09:20 - 11:00
Location: 224 - Floor 1
Chair/s:
Irene Mussio
Charles Efferson - Arbitrary Cooperation
Doruk Iris - Normative Expectations of Reciprocal Negotiators
Joris Schröder - Cooperating Beyond Group Boundaries: Behavioural Principles and Interventions
Irene Mussio - Finding collaborative solutions to address water shortages in farming areas in the Mekong Delta: a behavioural approach
Rati Mekvabishvili - Intelligence and the Dynamics of Free Riding in Public Good Experiments
Submission 205
Arbitrary Cooperation
panel.4-224 - Floor 1-05
Presented by: Charles Efferson
Charles Efferson
University of Lausanne

Can we use behavioral experiments to draw inferences about the evolution of human social behavior, and if so how? To illustrate the complexities, I examine the evolution of strategies for the repeated play of social dilemmas. Repeated interactions enjoy favorable status as an explanation for the evolution of human cooperation.
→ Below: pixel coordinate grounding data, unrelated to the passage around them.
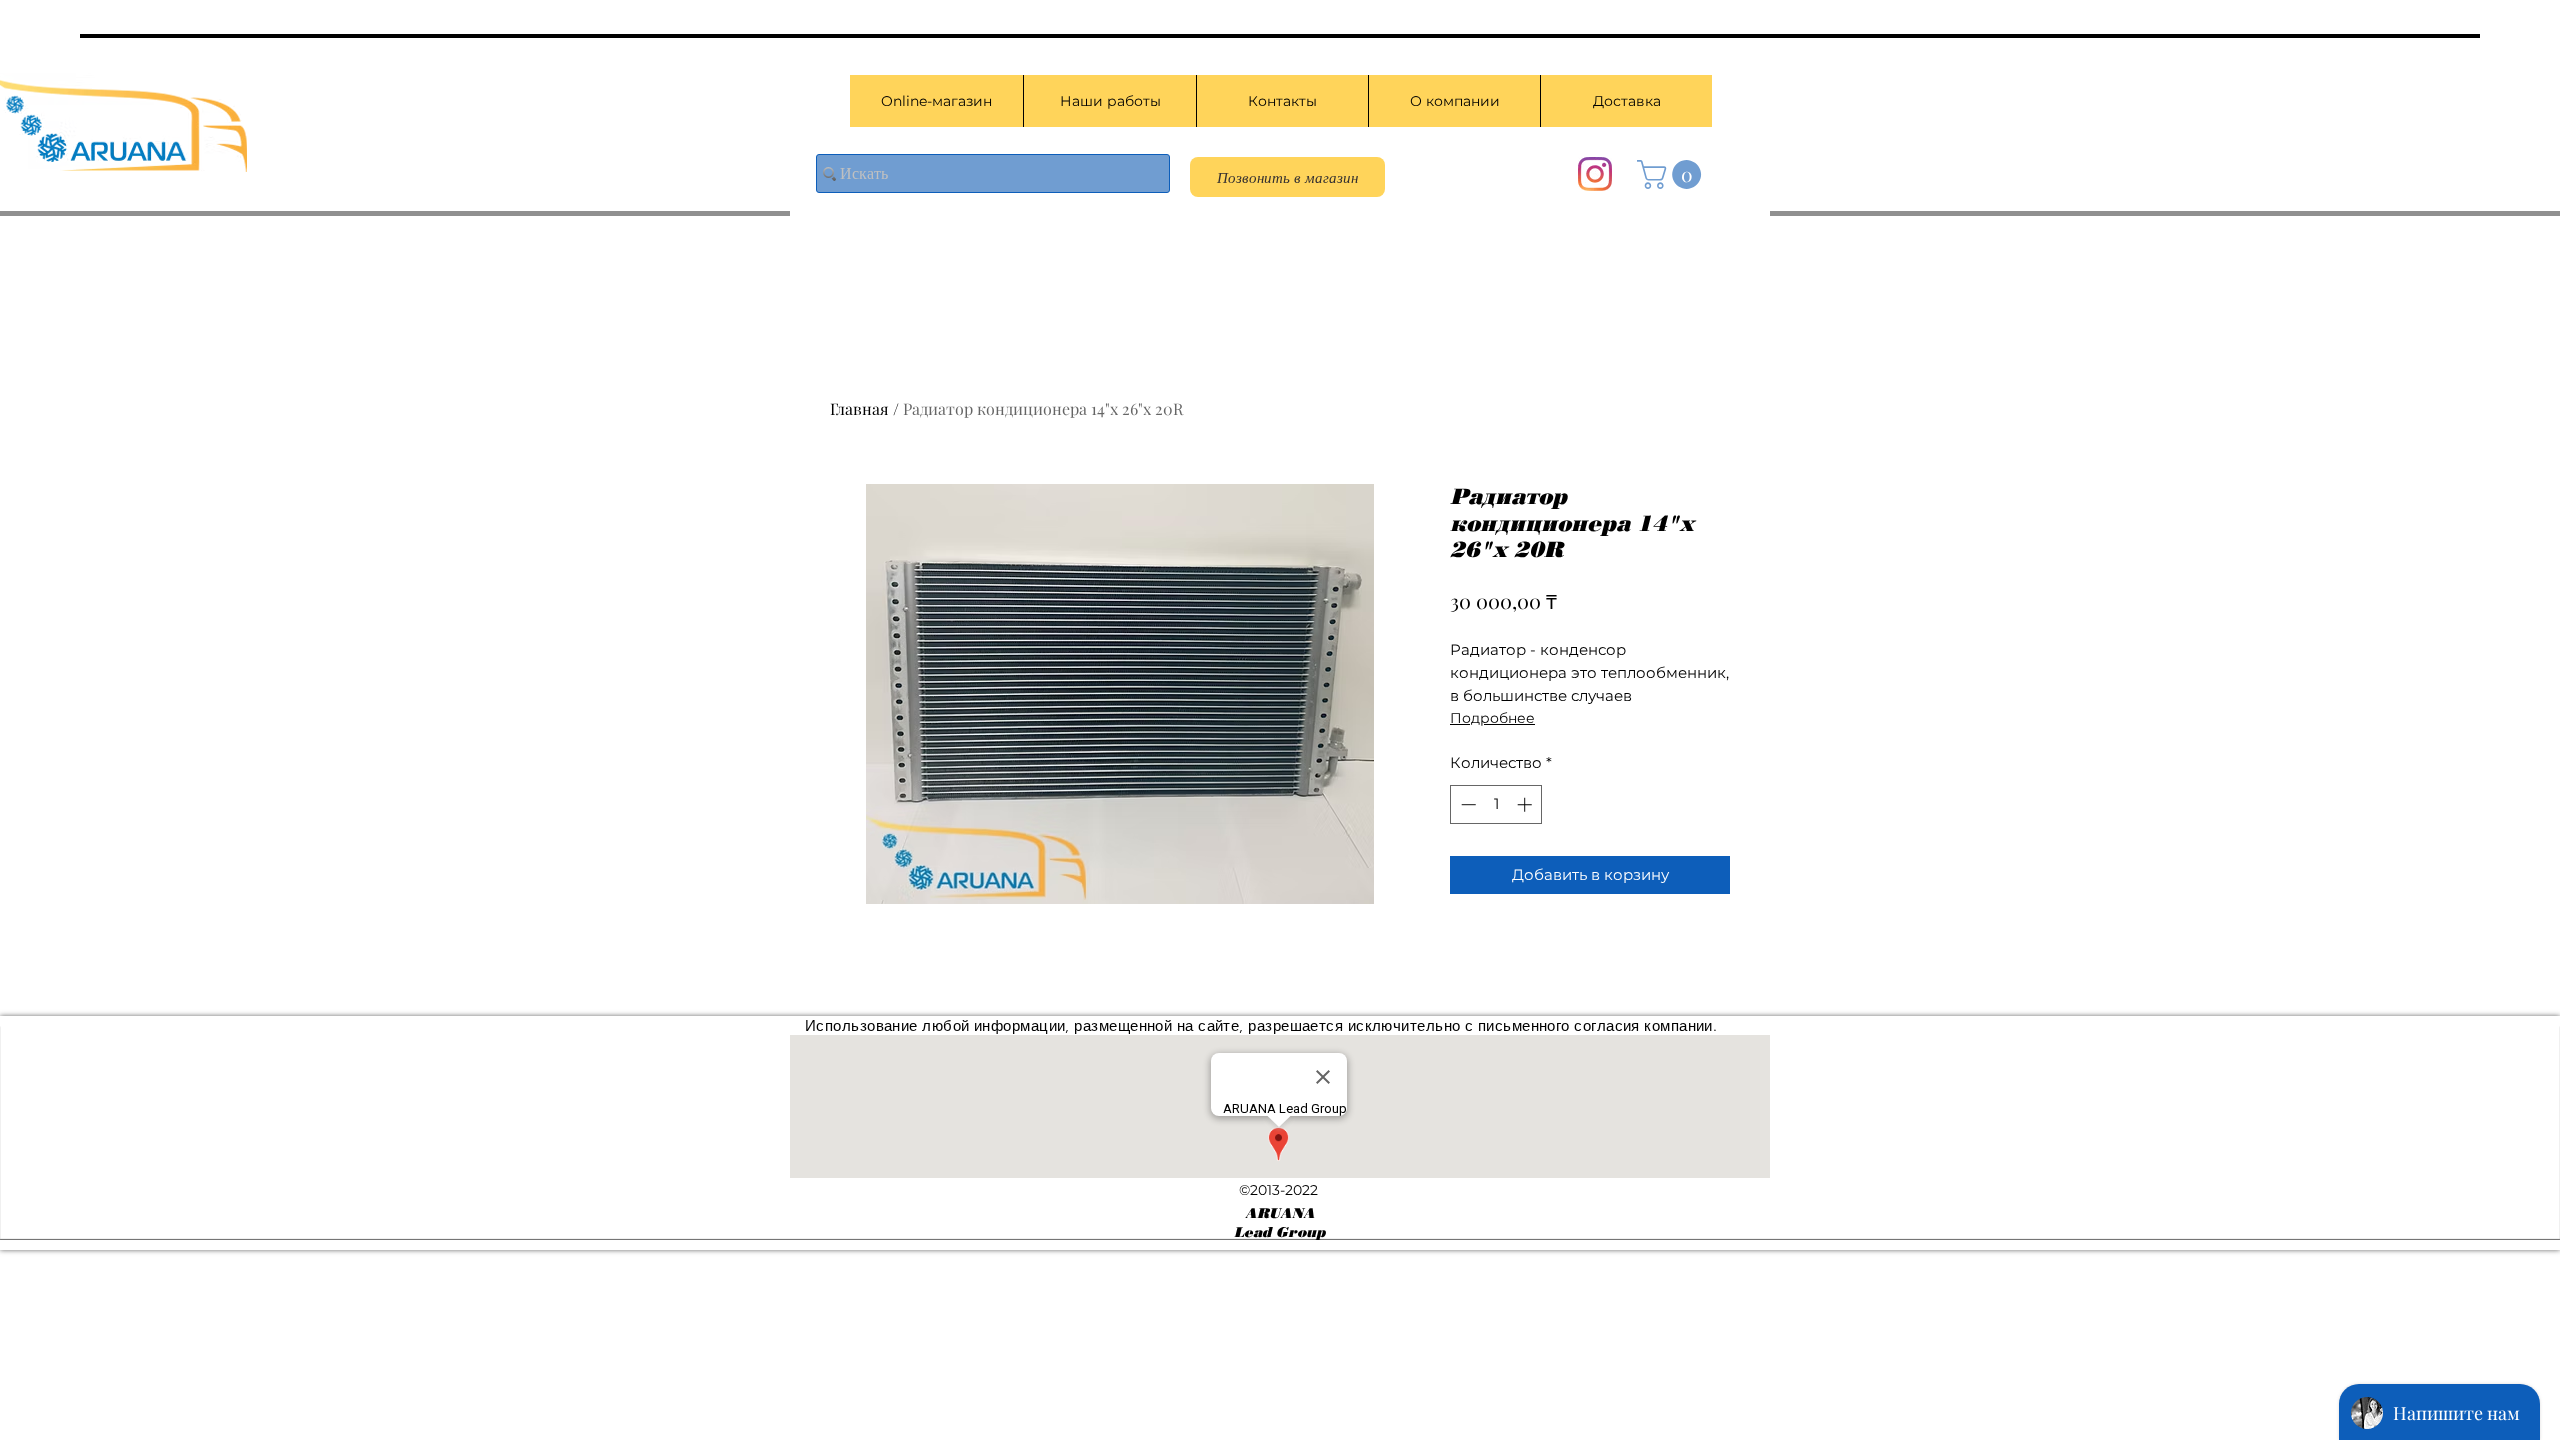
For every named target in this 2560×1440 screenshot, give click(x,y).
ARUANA (1280, 1213)
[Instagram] (1595, 174)
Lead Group (1279, 1232)
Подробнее (1492, 718)
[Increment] (1526, 804)
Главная (859, 408)
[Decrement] (1466, 804)
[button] (1672, 174)
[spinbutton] (1496, 804)
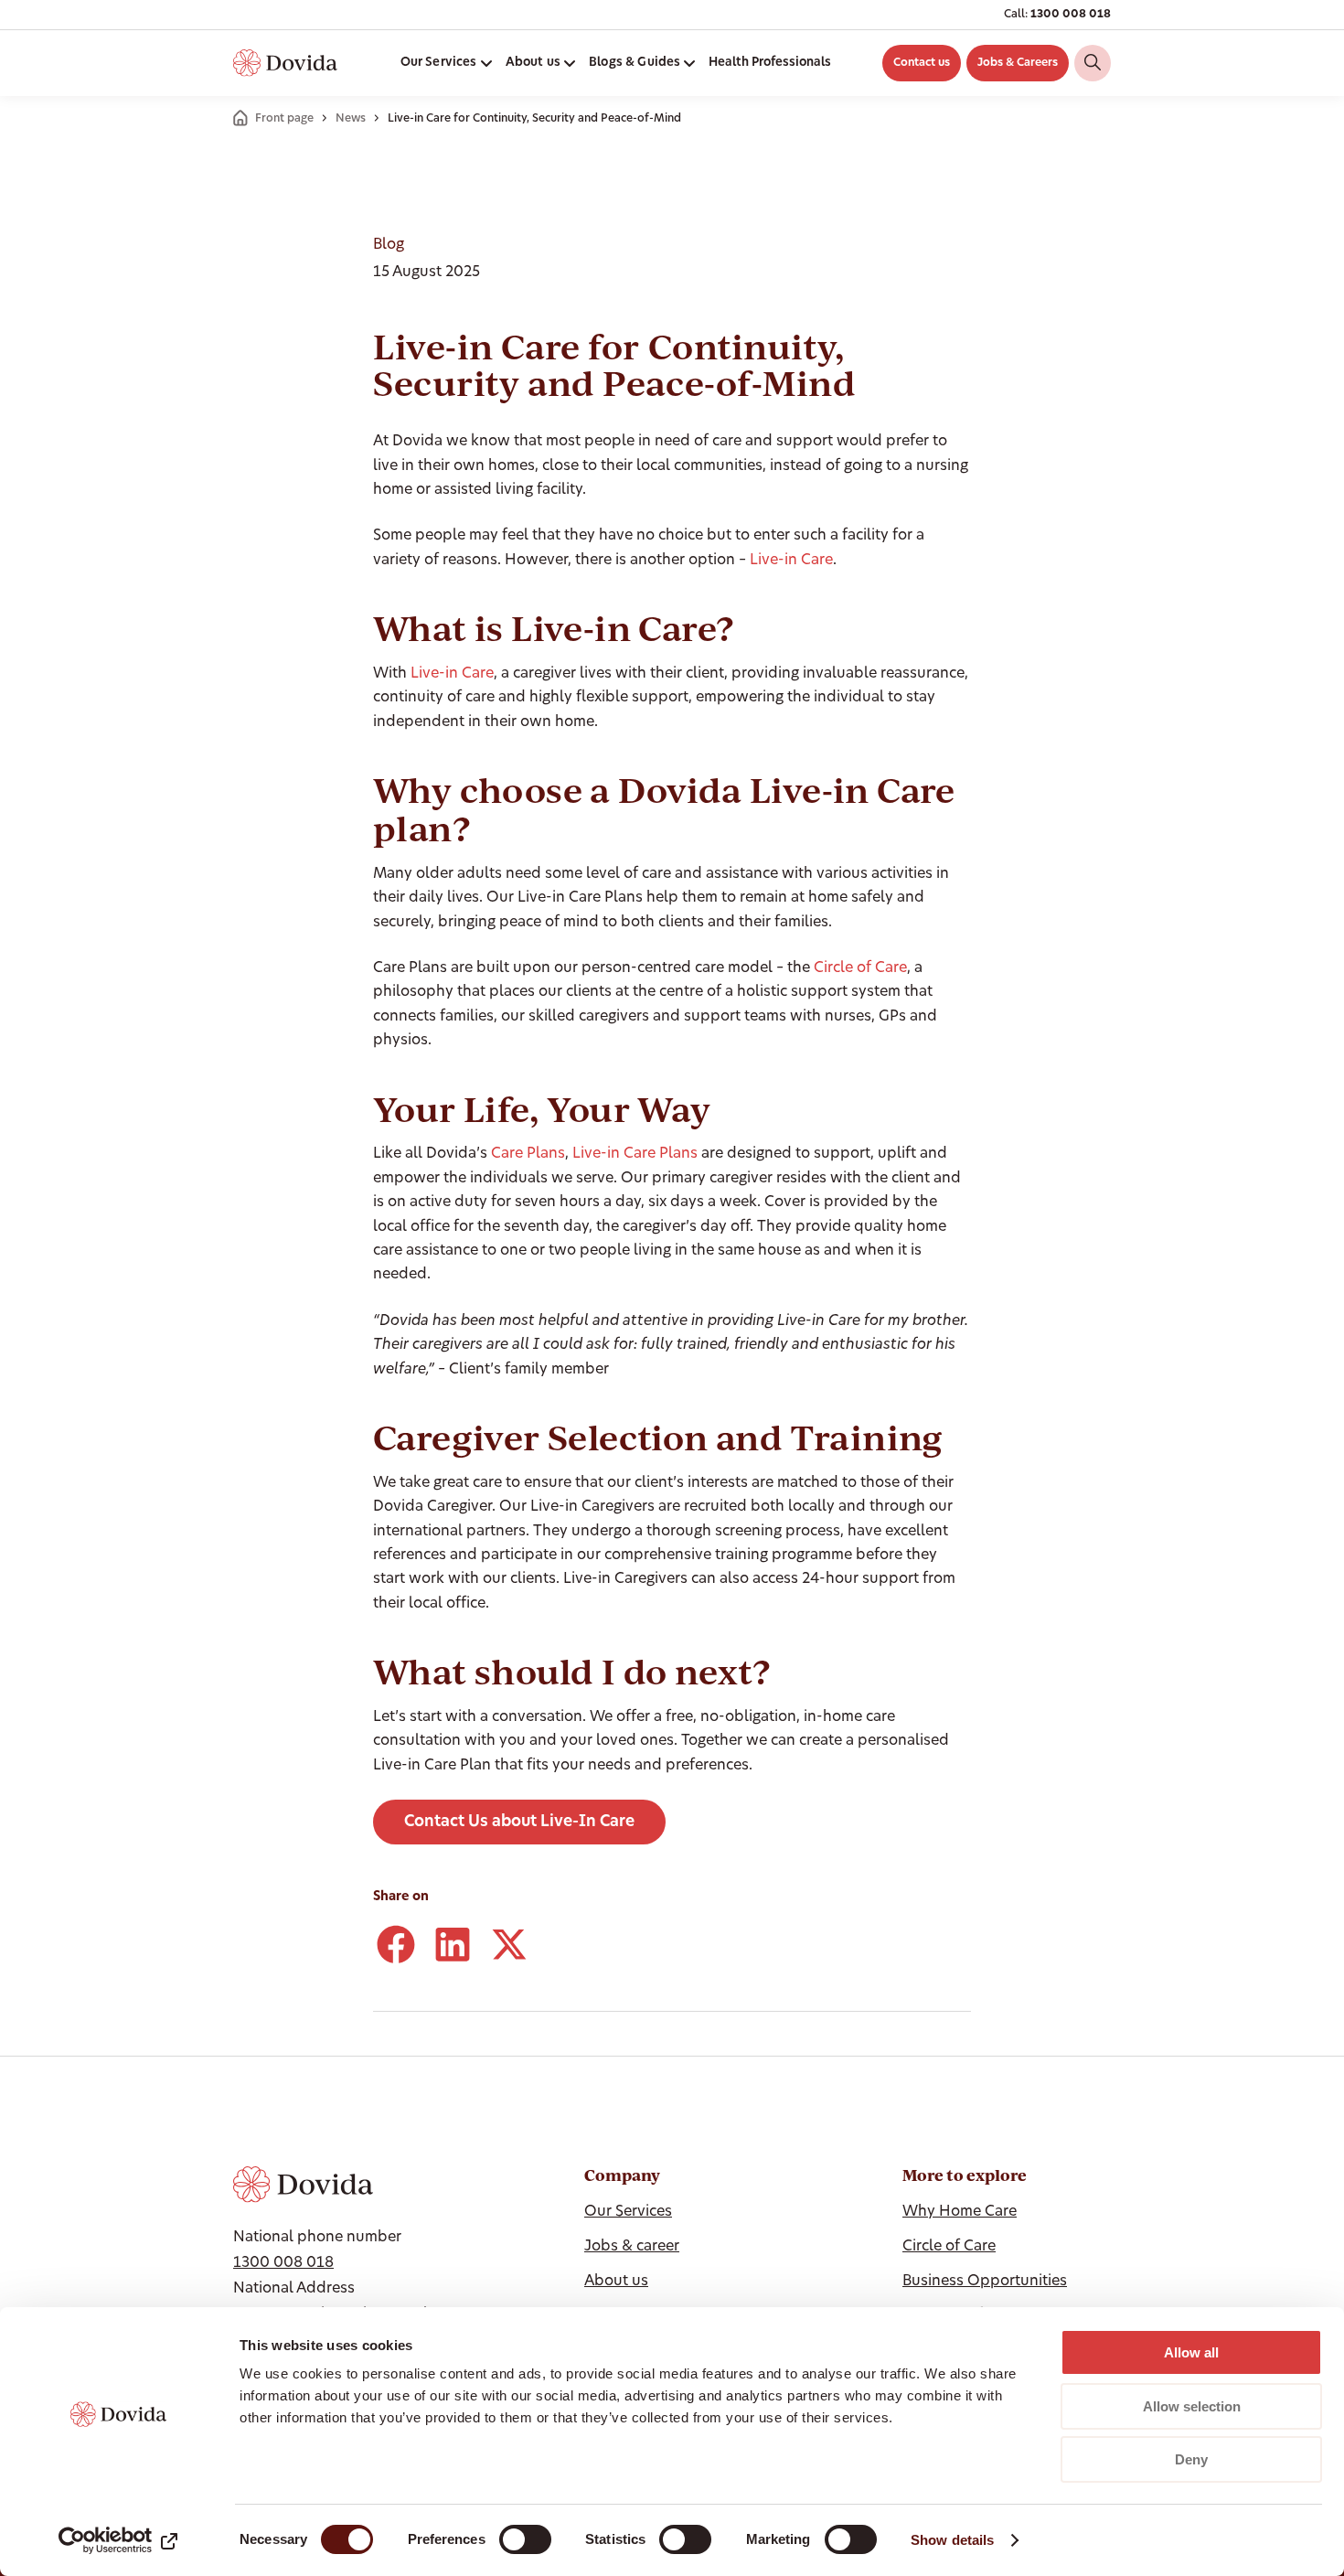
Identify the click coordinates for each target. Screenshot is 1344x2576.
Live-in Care (791, 560)
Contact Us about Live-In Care (519, 1822)
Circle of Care (860, 968)
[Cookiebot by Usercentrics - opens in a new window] (118, 2540)
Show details (952, 2540)
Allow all (1191, 2352)
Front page (284, 118)
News (351, 118)
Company (622, 2175)
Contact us (921, 63)
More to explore (964, 2175)
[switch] (525, 2539)
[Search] (1092, 63)
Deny (1191, 2459)
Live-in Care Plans (635, 1154)
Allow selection (1192, 2406)
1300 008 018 (1070, 14)
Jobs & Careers (1017, 63)
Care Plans (528, 1154)
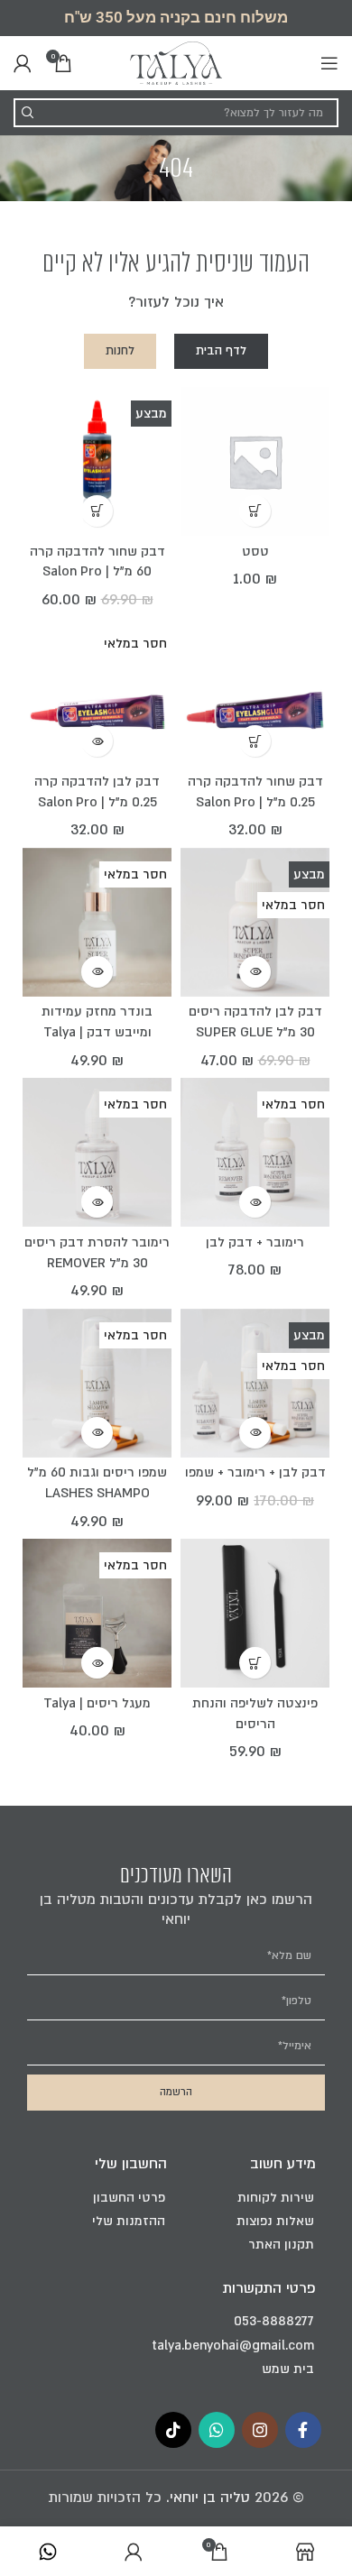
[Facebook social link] (303, 2430)
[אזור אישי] (23, 63)
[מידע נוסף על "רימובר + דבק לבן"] (255, 1202)
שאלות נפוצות (275, 2221)
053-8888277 (274, 2321)
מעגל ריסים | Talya (97, 1703)
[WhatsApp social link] (217, 2430)
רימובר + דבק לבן (255, 1242)
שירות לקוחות (275, 2197)
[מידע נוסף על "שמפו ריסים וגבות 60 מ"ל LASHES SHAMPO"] (97, 1433)
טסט (255, 551)
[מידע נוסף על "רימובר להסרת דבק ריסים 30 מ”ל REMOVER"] (97, 1202)
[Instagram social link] (260, 2430)
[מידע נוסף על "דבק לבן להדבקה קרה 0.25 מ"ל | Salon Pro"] (97, 741)
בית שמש (288, 2369)
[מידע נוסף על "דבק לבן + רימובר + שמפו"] (255, 1433)
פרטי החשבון (129, 2197)
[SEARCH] (28, 112)
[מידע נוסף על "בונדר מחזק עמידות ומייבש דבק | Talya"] (97, 972)
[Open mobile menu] (329, 63)
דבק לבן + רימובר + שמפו (255, 1472)
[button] (255, 511)
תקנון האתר (281, 2244)
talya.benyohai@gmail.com (233, 2345)
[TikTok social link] (173, 2430)
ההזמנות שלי (128, 2221)
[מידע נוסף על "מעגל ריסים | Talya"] (97, 1663)
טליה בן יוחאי (210, 2497)
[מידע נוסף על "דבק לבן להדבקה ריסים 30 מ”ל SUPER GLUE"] (255, 972)
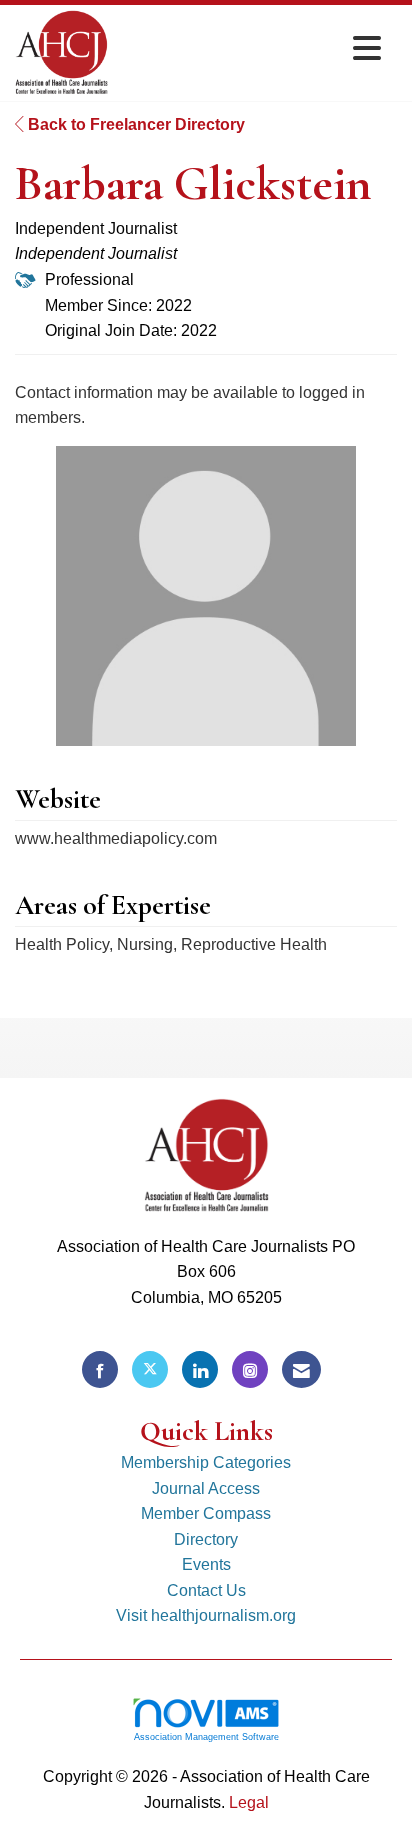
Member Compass (206, 1513)
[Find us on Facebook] (100, 1369)
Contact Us (206, 1590)
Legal (249, 1802)
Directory (206, 1539)
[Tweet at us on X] (150, 1369)
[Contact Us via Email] (301, 1369)
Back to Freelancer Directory (134, 124)
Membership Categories (206, 1462)
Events (206, 1564)
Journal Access (206, 1488)
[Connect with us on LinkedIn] (200, 1369)
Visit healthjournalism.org (206, 1615)
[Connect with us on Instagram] (250, 1369)
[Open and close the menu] (250, 49)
So favorable, in fact, that one influential hypothesis paradoxically invokes repeated interactions to explain human cooperation in anonymous one-shot experiments. Some studies, however, suggest that repeated interactions in isolation, given a suitably flexible strategy space, do not reliably support cooperation. If generally true, this latter finding would contradict the status of repeated play as a basis for the evolution of both repeated and one-shot cooperation. Using a mix of analytical results and a large number of simulations, I consider this question with a social dilemma involving a continuous action space. Continuous action spaces arguably capture the social dilemmas people play in their daily lives better than games in which players can only choose to cooperate fully or defect fully. They also allow us to study the effects of extending the strategy space without positing super-human players who can remember long histories of past play. Under repeated play of such a game, I examine ten strategy spaces and seven approaches to implementation errors in all combinations. Results show an overall pattern of limited cooperation. In particular, given a combination of strategy space and implementation error that supports the evolution of cooperative strategies, some suitable generalization of the model typically destabilizes cooperation. Although these results do not constitute a general proof, they are consistent with the notion that repeated interactions only support the evolution of cooperation given arbitrary, biologically groundless restrictions on the set of strategies that can arise via mutation or innovation. This finding further implies that an important evolutionary explanation for one-shot cooperation enjoys a privileged status it does not deserve.